29.5. LibSuricata and Plugins

29.5.1. Using Suricata as a Library

The ability to turn Suricata into a library that can be utilized in other tools is currently a work in progress, tracked by Redmine Ticket #2693: https://redmine.openinfosecfoundation.org/issues/2693.

29.5.2. Plugins

A related work are Suricata plugins, also in progress and tracked by Redmine Ticket #4101: https://redmine.openinfosecfoundation.org/issues/4101.

Plugins can be used by modifying the suricata.yaml plugins section to include the path of the dynamic library to load.

Plugins should export a SCPluginRegister function that will be the entry point used by Suricata.
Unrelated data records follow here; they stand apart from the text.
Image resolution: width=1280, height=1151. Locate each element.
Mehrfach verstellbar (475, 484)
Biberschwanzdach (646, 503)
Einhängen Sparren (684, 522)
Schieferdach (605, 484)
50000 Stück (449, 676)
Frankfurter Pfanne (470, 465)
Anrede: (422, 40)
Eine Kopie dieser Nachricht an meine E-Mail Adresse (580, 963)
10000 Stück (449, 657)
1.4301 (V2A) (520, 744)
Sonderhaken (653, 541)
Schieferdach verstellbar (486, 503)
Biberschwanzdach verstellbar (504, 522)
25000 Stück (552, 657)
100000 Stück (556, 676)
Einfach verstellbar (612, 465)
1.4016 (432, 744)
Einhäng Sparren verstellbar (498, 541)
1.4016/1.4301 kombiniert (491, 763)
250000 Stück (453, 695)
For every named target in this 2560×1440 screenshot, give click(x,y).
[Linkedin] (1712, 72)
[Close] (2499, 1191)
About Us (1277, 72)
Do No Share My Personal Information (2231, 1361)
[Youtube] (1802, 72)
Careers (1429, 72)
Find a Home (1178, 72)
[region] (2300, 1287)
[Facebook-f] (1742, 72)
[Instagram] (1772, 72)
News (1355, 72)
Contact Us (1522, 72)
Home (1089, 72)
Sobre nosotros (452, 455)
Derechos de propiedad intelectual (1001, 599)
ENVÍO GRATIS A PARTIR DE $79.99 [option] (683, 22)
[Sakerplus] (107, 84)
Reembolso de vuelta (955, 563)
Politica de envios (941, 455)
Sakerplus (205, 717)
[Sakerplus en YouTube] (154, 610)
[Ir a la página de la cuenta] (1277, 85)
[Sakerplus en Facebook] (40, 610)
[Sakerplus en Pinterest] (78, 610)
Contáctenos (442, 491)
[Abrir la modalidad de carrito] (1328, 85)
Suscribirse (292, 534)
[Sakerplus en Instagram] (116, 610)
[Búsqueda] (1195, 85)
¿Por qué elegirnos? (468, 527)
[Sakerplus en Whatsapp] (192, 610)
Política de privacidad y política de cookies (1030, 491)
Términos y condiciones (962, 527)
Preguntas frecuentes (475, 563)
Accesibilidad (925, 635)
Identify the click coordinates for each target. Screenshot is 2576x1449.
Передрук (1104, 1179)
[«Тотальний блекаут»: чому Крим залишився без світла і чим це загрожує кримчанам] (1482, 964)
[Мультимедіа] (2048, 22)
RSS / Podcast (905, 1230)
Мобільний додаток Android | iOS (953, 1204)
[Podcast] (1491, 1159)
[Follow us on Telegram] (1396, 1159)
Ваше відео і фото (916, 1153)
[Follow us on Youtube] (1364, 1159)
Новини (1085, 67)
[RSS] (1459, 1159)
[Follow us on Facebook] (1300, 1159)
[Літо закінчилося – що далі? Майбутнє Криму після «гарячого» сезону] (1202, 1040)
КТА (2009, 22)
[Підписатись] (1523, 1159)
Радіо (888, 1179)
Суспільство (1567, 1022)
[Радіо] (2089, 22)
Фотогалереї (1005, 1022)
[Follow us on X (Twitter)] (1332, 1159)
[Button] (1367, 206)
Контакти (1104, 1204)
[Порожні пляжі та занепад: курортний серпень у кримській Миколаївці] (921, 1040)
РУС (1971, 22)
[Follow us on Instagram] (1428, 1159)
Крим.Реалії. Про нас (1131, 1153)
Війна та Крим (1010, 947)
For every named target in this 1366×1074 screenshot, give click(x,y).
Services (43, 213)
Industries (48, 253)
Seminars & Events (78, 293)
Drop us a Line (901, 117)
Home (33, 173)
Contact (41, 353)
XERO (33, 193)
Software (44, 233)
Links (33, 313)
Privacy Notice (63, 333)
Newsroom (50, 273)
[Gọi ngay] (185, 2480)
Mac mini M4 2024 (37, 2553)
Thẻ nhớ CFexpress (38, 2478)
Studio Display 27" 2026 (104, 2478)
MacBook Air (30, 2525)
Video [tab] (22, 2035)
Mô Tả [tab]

29.5.2.1. Application-layer plugins

Application layer plugins can be added as demonstrated by example https://github.com/OISF/suricata/blob/master/examples/plugins/altemplate/

The plugin code contains the same files as an application layer in the source tree:
  • alname.rs : entry point of protocol with its registration

  • detect.rs : signature keywords

  • lib.rs : list the files in the rust module

  • log.rs : logging to eve.json

  • parser.rs : parsing functions

These files will have different use statements, targeting the suricata crate.

Attention

A plugin should not use rust structures from suricata crate if they are not repr(C), especially JsonBuilder.

This is because the rust compiler does not guarantee the structure layout unless you specify this representation. Thus, the plugin may expect the JsonBuilder fields at different offsets than they are supplied by Suricata at runtime. The solution is to go through the JsonBuilder C API which uses an opaque pointer.

And the plugin contains also additional files:
  • plugin.rs : defines the entry point of the plugin -- SCPluginRegister

SCPluginRegister should register a callback that should then call SCPluginRegisterAppLayer passing a SCAppLayerPlugin structure to Suricata. It should also call suricata::plugin::init(); to ensure the plugin has initialized its value of the Suricata Context. This is a structure needed by rust, to call some C functions, that cannot be found at compile time because of circular dependencies, and are therefore resolved at runtime.

The SCPlugin begins by a version number SC_API_VERSION for runtime compatibility between Suricata and the plugin.

Known limitations are:

Attention

A pure rust plugin needs to be compiled with RUSTFLAGS=-Clink-args=-Wl,-undefined,dynamic_lookup

This is because the plugin will link dynamically at runtime the functions defined in Suricata runtime. You can define this rust flag in a .cargo/config.toml file.